> _DOCUMENT SEGMENT_
__________

Love Hate (Barely Dressed)
As the business cliché has it, this third album from Jess Ribeiro is public facing. Prince Phillip might even call it outward bound. The result is that the people who have resisted playing her, or hearing her, will have fewer excuses after this.
Lest that sound like Ribeiro has flicked the switch to vaudeville/big hook pop, Love Hate mostly keeps the low, murmuring vocals and intense focus of its predecessors, and structurally the songs remain in the slowly opening/melodically restrained world of indie rock.
But with co-producer Ben Edwards, whose run of quality includes Aldous Harding, Julia Jacklin and Marlon Williams, guitars are given elevation, the rhythm section swings more forcefully, and electronics/synths stake a prominent position in some tracks. All while the sound feels fat-free as essentially a three-piece band.

__________

> _Entries on finding words and elements_
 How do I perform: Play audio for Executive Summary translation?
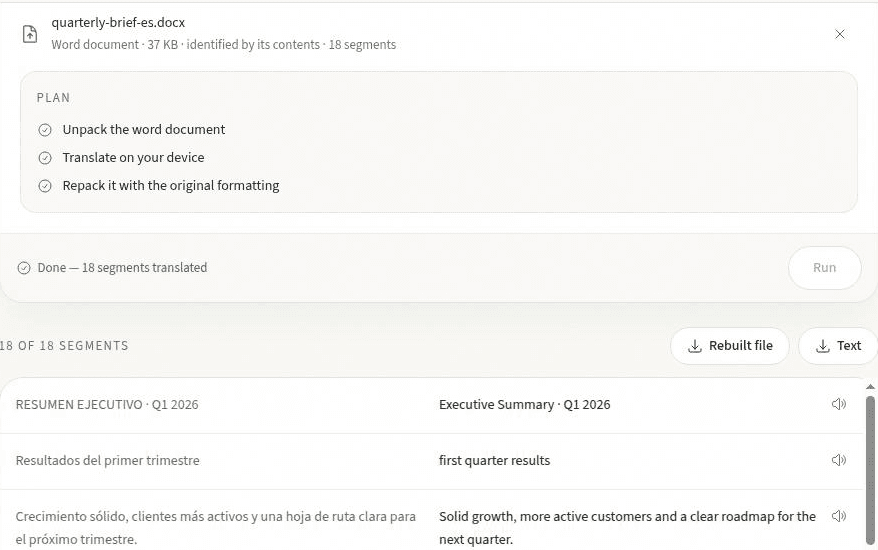pos(838,404)
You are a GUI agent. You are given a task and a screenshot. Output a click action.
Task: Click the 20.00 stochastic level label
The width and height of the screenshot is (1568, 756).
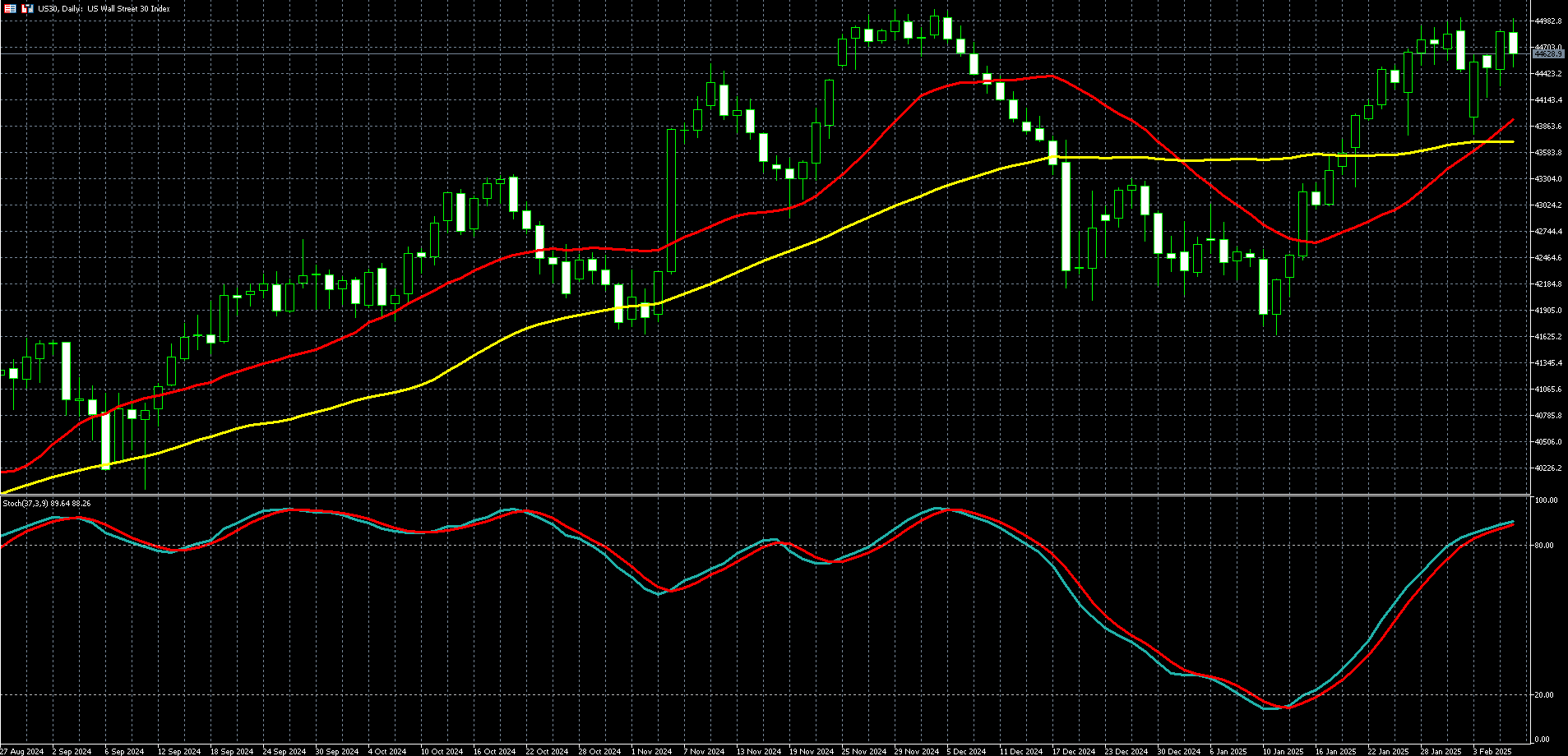tap(1547, 695)
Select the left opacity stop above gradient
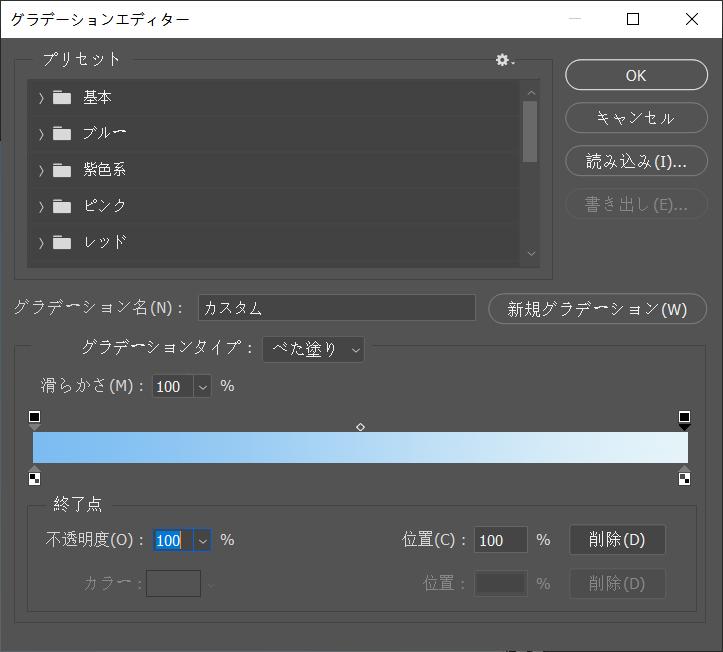The image size is (723, 652). click(x=35, y=418)
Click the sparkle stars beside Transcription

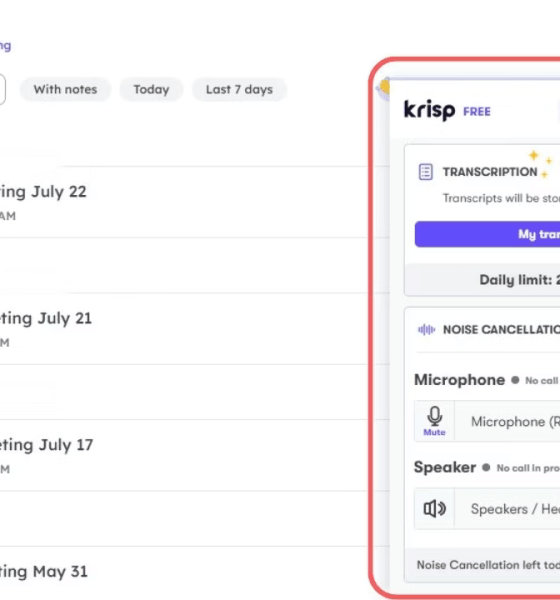[x=540, y=164]
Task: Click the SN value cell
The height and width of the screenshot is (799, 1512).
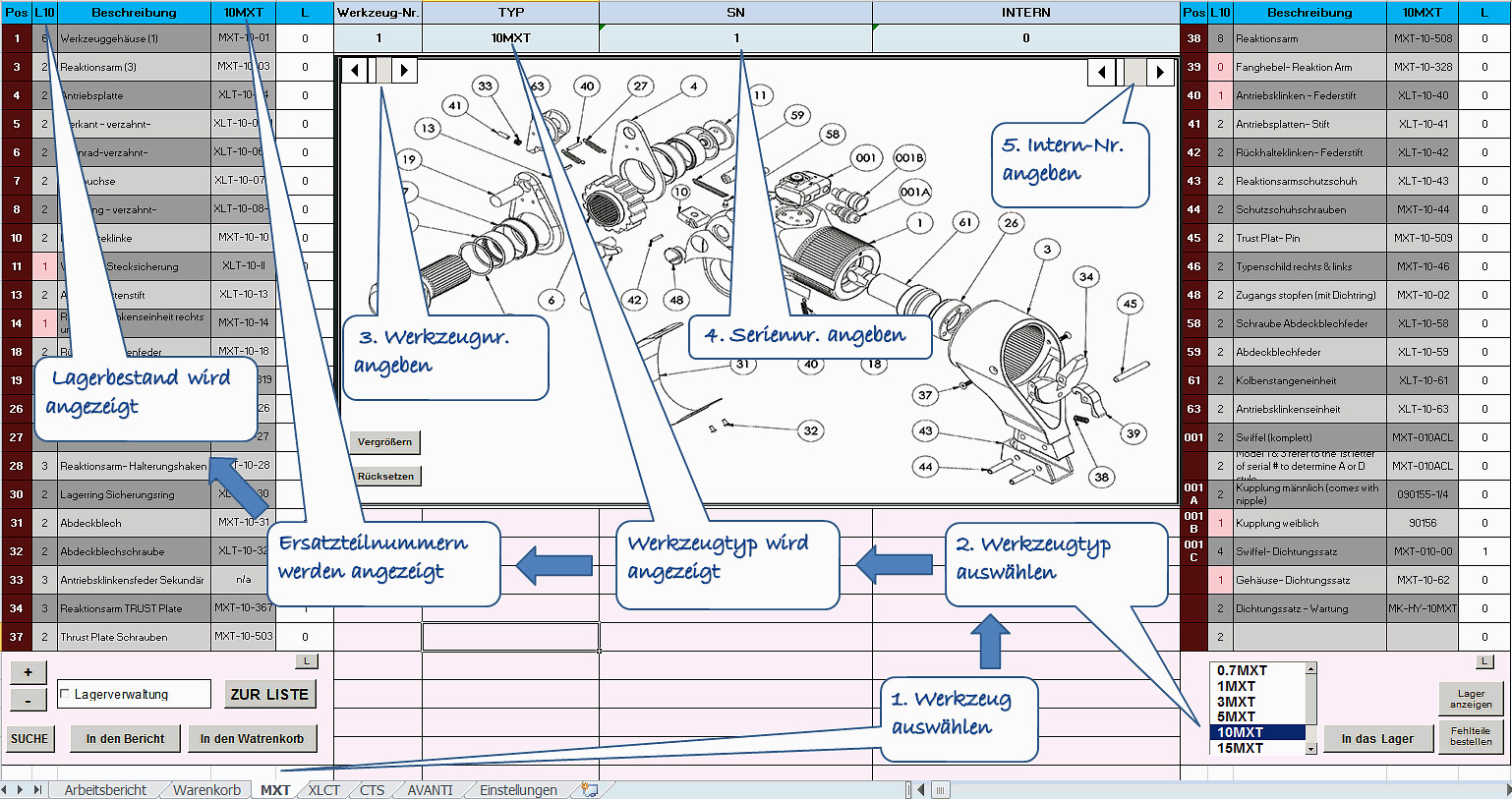Action: [735, 38]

__________

> _TASK SET_
[1] Copy the records word for word, from the line holding "You are a GUI" through the end of the records, both of those included. Leave out the pictures.
[2] Pick up the album review where it stops and carry it on.
The review and the records have nothing to do with each other.

> _ANSWERS FOR THE TASKS_
[1]
You are a GUI agent. You are given a task and a screenshot. Output a click action.
Task: Click the 20.00 stochastic level label
The width and height of the screenshot is (1568, 756).
tap(1547, 695)
Select the left opacity stop above gradient
The image size is (723, 652). click(x=35, y=418)
Click the sparkle stars beside Transcription

[x=540, y=164]
Task: Click the SN value cell
The height and width of the screenshot is (799, 1512).
Action: [735, 38]

[2]
The kick along comes in songs such as Stranger, Chair Stare and Love Is The Score Of Nothing, which fair throb with a kind of coiled energy that’s equal parts desire and momentum. Along with the album’s ultra brief closing track, Crawling Back To You, Love Is The Score Of Nothing comes out of hiding as a genuine pop turn possibly cast off from The Velvet Underground’s sweet-centred Loaded.
They are all songs that pull at your attention, taking you into their orbit, and that’s particularly so with Stranger, the scene-setting opening track, which is a seamless blend of Belly and Television: movement at the hips, mechanical rhythm locking you in, guitar dancing on the lay line, and a voice that is lying back on the beat, never succumbing to diffidence, rather retaining a fair bit of heat.
When Chair Stare takes the rhythmic vamp a bit higher, pushing through that rigid beat and the one finger keyboard stab, to reach something more like post-punk than ‘70s So-Ho, Love Hate begins to look like it will settle into a rock universe.
However, Ribeiro is not that simply defined. Young Love fogs up its sound, feeling like the electro/smack bands of Melbourne’s early ‘80s as it slows, curls and begins to crackle at the edges. Goodbye Heart adds more edge to this package, the repeated rhythm now in the agitated strings rather than the drums, which instead rumble against the febrile bass.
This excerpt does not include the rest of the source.